AT&T’s Time Warner acquisition is official, costing the U.S.’ second-largest wireless carrier in the amount of $85 Billion to snatch up the mega media corporation which includes brands like Turner, Warner Bros., and HBO, all three of which are massive entertainment networks with some pretty big content under their belts. With these sorts of brands (which CEO Randall Stephenson refers to as first-rate) under AT&T’s already extensive umbrella, AT&T is looking to bring some competition and change to the media industry.
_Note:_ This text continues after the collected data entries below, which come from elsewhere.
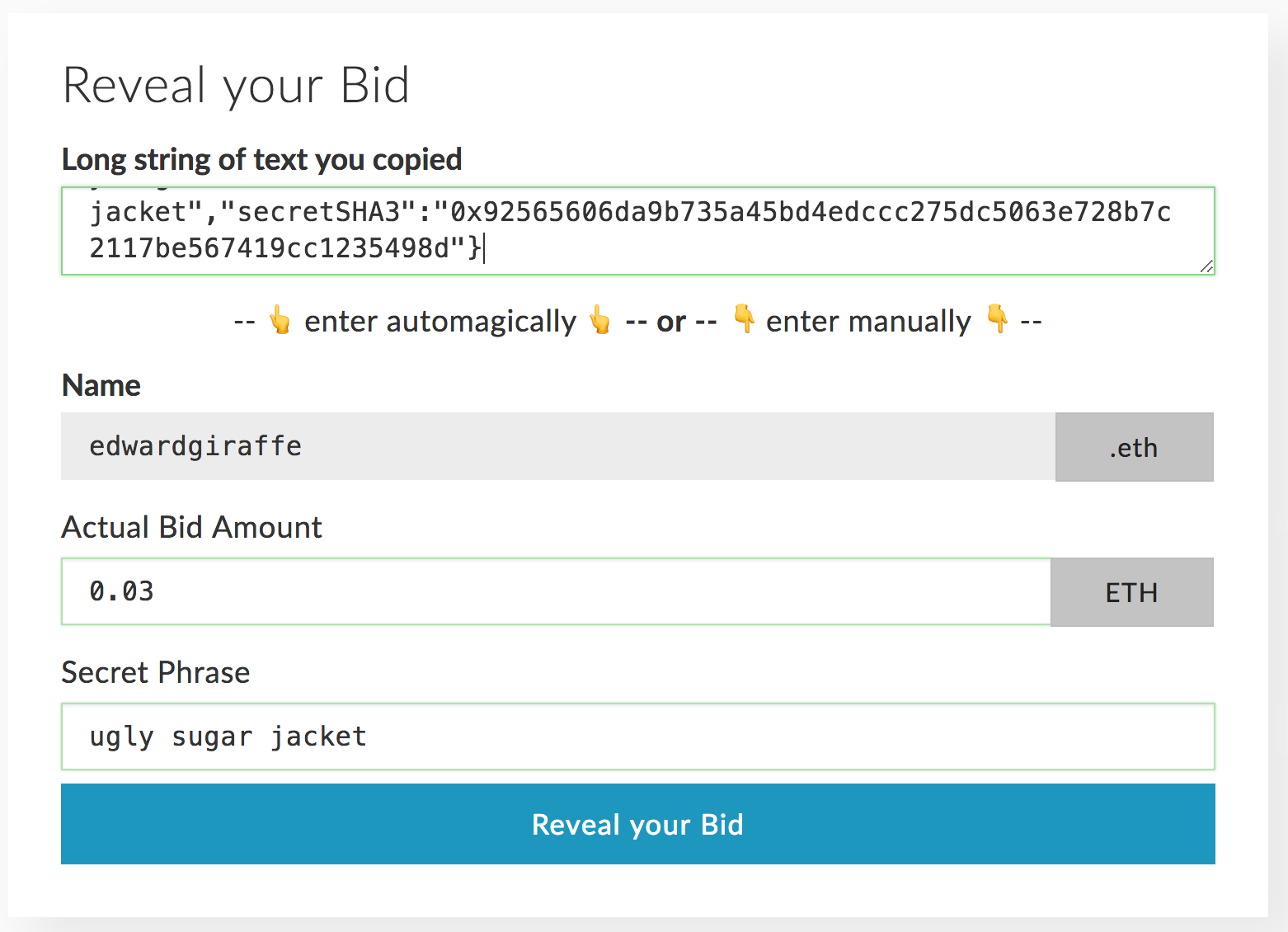
Task: Click the pointing-down emoji before "enter manually"
Action: pyautogui.click(x=744, y=318)
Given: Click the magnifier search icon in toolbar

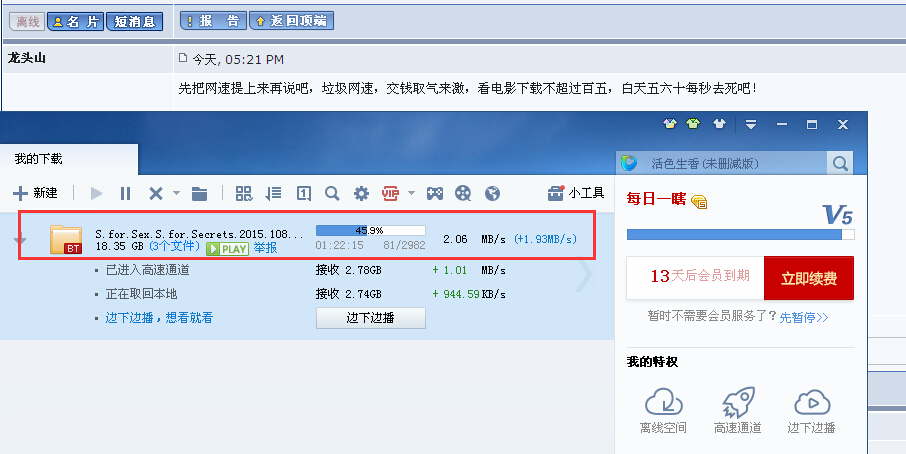Looking at the screenshot, I should [x=332, y=193].
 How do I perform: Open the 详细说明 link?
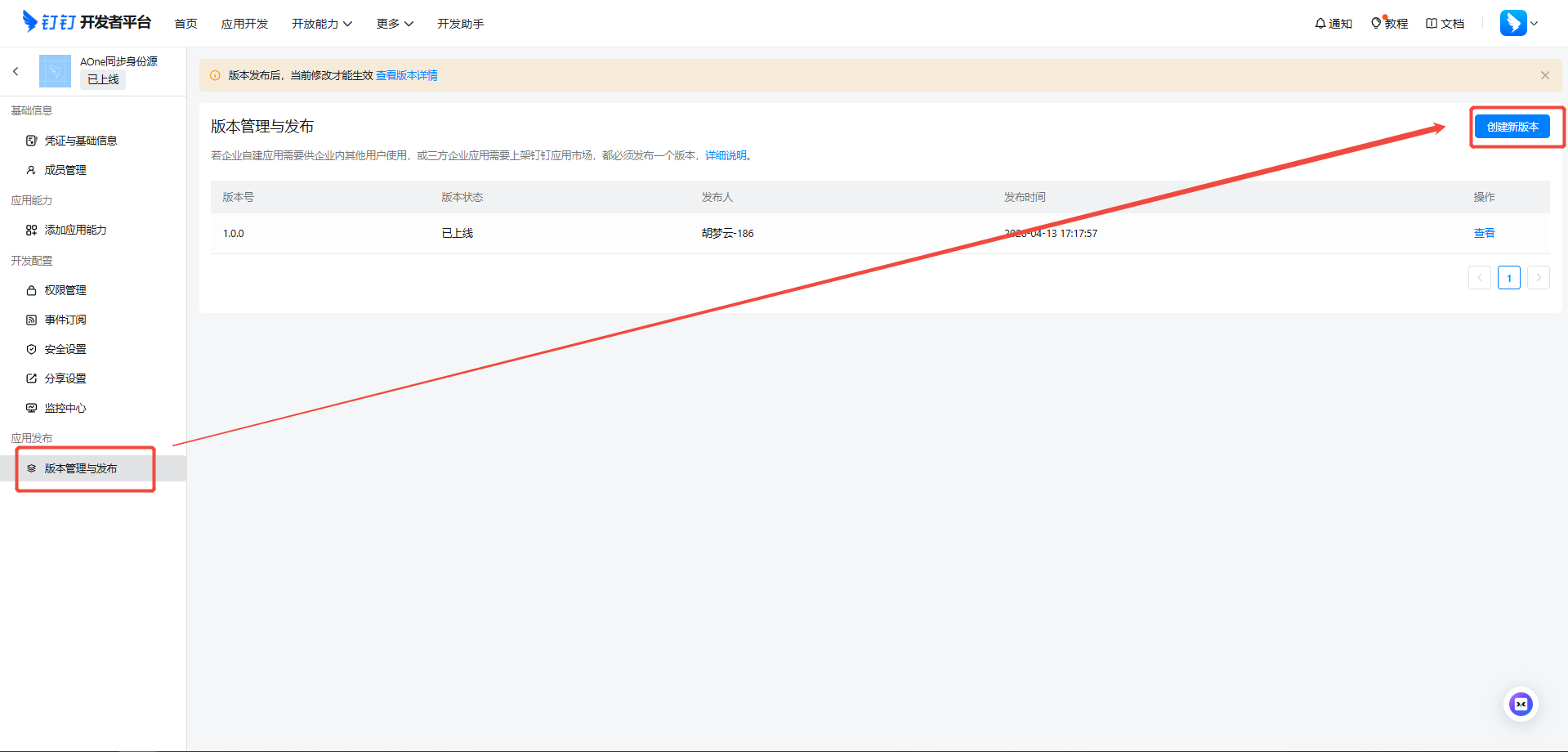coord(726,155)
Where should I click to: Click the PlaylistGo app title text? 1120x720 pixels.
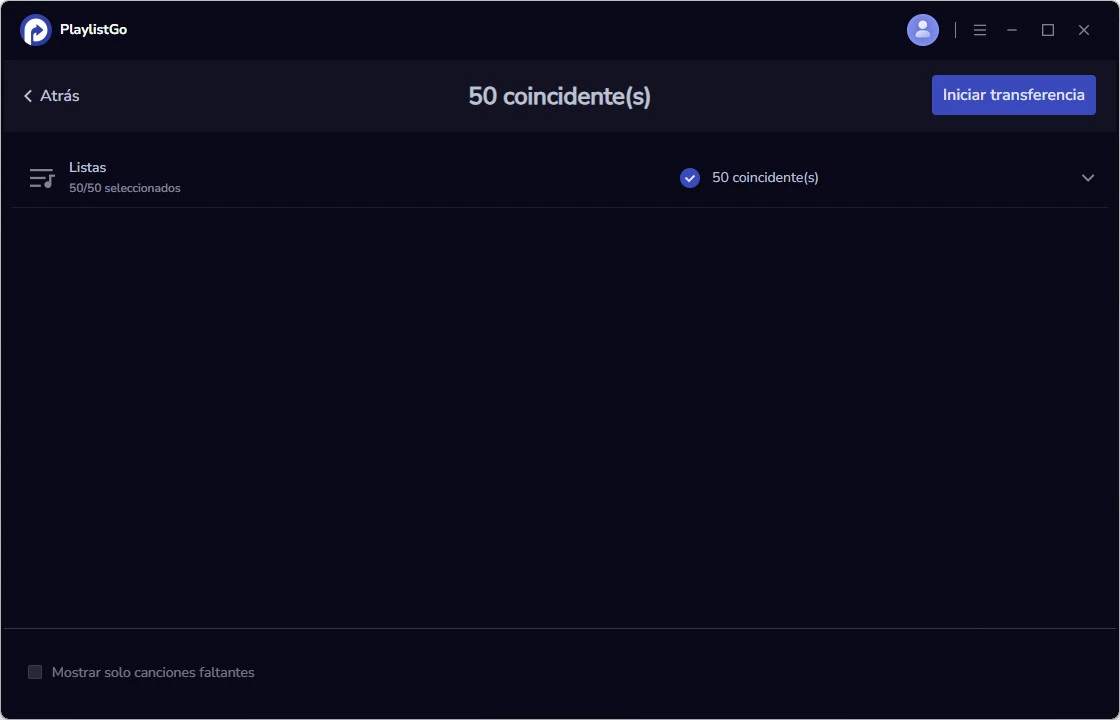pos(93,30)
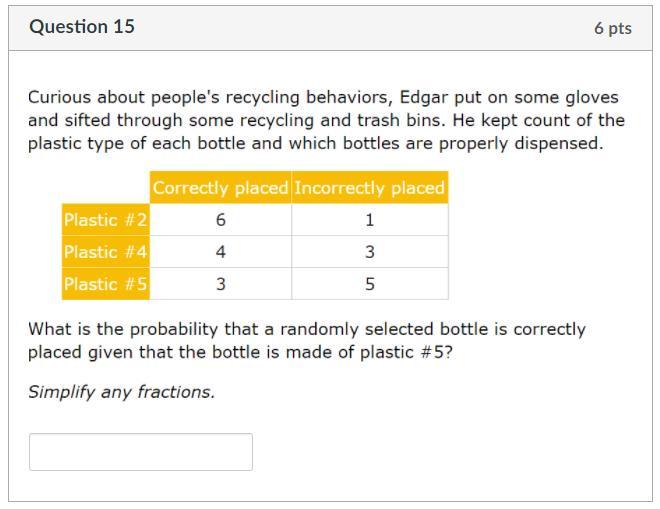Click the Simplify any fractions hint text

coord(121,392)
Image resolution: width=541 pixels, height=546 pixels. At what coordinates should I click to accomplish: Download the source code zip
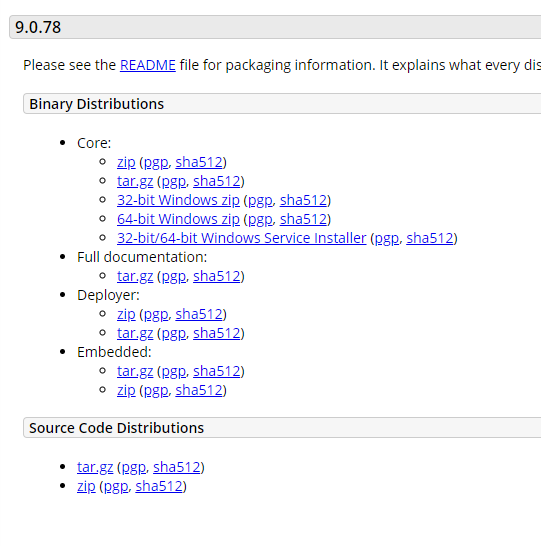tap(86, 486)
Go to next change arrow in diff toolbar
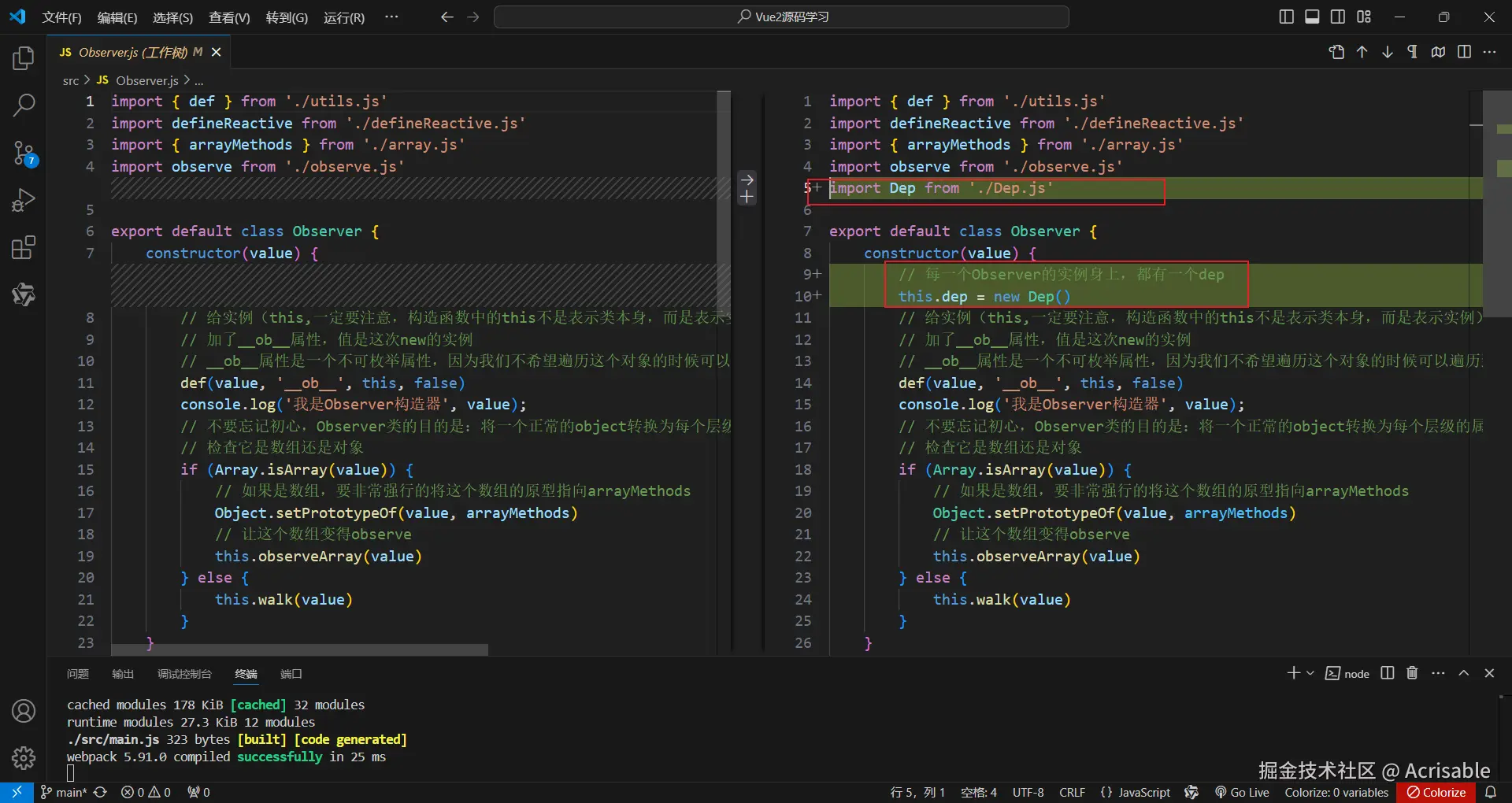 (1388, 52)
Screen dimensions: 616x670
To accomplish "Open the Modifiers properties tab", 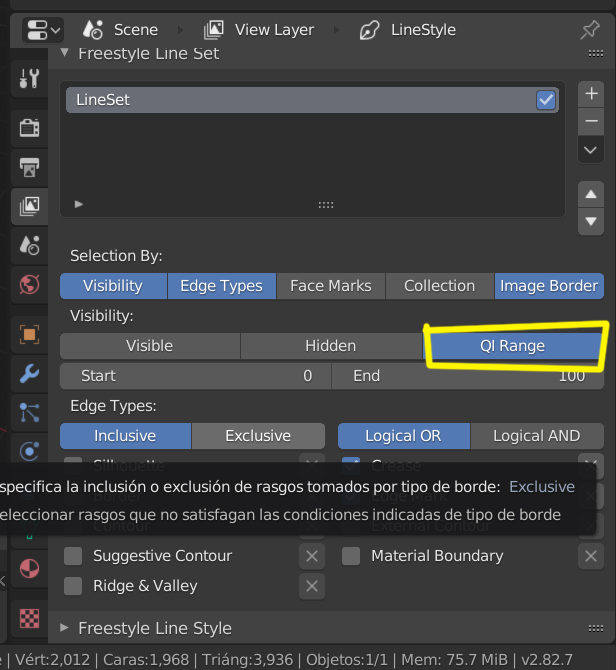I will [29, 374].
Stephenson notes that as a result of the Time Warner acquisition and by bringing in top media brands it intends to shift how customers consume media, or more specifically how the media works for consumers as well as content creators, advertisers, and the distributors.
The merger has been a long process for AT&T, which has been trying to acquire the media corporation for nearly twenty months and only just getting approval “with no conditions” back on June 12 for the merger to go through. Though the merger is now just being made official AT&T has already had a strategy in place for how it will attempt to transform how media works, which essentially includes how people pay for that media, how it’s distributed to them so they can consume it, how it’s actually consumed, and how the media is created. Stephenson breaks AT&T’s plan down into a three-pronged approach, highlighting what he believes are the three elements that are needed to constitute the changes.
These key factors include offering premium content like those shows which air on HBO as well as blockbuster movies from studios like Warner Bros., a direct way to distribute that content to the consumers, which it’s already doing through built-up relationships with various TV networks and media providers, and lastly, a network that offers data speeds that are fast enough to support the amount of consumption of that media, in addition to the speeds needed to distribute it to the consumer quick enough to make that consumption enjoyable as well as possible. AT&T states that it has over 170 million “Direct To Consumer” distribution relationships that allow it offer the media to its subscribers, and it boasts its high-speed fiber network in addition to 5G investment as a pillar of being able to deliver that media to consumers at the required speeds for streaming high-quality content. Former Time Warner CEO Jeff Bewkes will reportedly stay on with AT&T as a Senior Adviser, and AT&T will start consolidating Time Warner’s financial results with its own as of June 15, 2018.